Passage shown:

=== Begin Enclosure ===

Yet preparing for those events has been nothing compared to the curious tale of Halloween’s runaway popularity. In the early going, the Wagners would buy candy for Halloween but end up peering disappointedly through the blinds.

That changed in their third year when a student asked if she could trick-or-treat at Lullwater. “If you do,” said the president, “you will be the first.” Soon enough, the numbers were in the 150 range, with guests crowding around the fire, enjoying performances from Emory’s a cappella groups and cookies baked by Mrs. Wagner. Then, as some of those students became student assistants or resident assistants and spread the word, it went plumb crazy, with entire freshman floors showing up. Four years ago, attendance ballooned to 400-plus. Chai Tunes member and Emory College student Alex Caldwell performed at the event in 2014.

“I thought it was nice that the president of a university would open up his home like that to all of the students for Halloween,” Caldwell says. “Mrs. Wagner was so friendly and talked to a lot of students.”

Trustee emerita Laura Hardman 67C says of Mrs. Wagner, “She is so grounded in the values that represent the best of Emory. She has been a tremendous asset just because of who she is.”

There must have been moments when Mrs. Wagner felt as if she had been cast in a reality show starring her and Lullwater House. Arguably, no one has a more nuanced understanding of it. Though dignitaries have been hosted there since 1925, it wasn’t designed well for entertaining.

=== End Enclosure ===

Assignment A:
Answer these from the Lullwater passage, one line each:
(i) In which year of the Wagners' time did a student ask to trick-or-treat at Lullwater?
(ii) In what year did Alex Caldwell perform at the event?
(iii) Since what year have dignitaries been hosted at Lullwater House?
Assignment B: Reproduce the stretch of the Lullwater passage from "Yet preparing for" through "through the blinds.".
Assignment C: List every speaker whose words the Lullwater passage quotes directly.

Input data:
=== Begin Enclosure ===

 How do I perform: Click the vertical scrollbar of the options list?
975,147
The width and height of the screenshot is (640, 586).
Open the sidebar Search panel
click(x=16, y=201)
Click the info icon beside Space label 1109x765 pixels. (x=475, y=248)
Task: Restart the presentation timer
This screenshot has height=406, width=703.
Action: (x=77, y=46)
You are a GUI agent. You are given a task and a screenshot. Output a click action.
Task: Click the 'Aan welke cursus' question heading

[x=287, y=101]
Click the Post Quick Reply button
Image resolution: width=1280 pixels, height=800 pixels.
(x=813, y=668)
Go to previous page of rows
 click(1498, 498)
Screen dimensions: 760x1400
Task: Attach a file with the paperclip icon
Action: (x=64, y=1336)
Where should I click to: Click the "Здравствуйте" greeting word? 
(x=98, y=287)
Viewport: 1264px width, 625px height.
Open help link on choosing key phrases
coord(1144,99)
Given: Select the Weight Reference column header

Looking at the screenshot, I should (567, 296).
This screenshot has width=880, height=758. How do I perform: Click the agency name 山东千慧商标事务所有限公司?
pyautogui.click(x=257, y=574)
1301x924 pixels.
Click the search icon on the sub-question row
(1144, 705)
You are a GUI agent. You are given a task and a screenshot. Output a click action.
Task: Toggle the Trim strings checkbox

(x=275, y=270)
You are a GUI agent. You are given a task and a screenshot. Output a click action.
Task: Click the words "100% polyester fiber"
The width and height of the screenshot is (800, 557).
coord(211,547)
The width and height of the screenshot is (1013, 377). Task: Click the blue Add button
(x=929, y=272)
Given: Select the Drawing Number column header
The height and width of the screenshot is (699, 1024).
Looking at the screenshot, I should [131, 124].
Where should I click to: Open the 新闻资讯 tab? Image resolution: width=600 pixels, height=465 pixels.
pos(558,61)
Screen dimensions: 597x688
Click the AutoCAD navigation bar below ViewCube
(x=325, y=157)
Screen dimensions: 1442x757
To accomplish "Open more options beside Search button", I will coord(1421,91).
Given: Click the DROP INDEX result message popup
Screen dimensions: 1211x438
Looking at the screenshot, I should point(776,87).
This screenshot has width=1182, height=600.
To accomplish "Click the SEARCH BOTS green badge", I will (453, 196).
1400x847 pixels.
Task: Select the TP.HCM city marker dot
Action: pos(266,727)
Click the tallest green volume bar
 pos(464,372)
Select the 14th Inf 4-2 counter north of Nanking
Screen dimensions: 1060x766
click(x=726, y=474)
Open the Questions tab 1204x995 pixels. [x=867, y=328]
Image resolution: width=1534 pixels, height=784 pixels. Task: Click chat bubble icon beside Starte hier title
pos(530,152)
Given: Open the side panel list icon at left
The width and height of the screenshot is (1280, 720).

=== End Enclosure ===

Exercise response A:
(i) Their third year
(ii) 2014
(iii) 1925

Exercise response B:
Yet preparing for those events has been nothing compared to the curious tale of Halloween’s runaway popularity. In the early going, the Wagners would buy candy for Halloween but end up peering disappointedly through the blinds.

Exercise response C:
The president
Alex Caldwell
Laura Hardman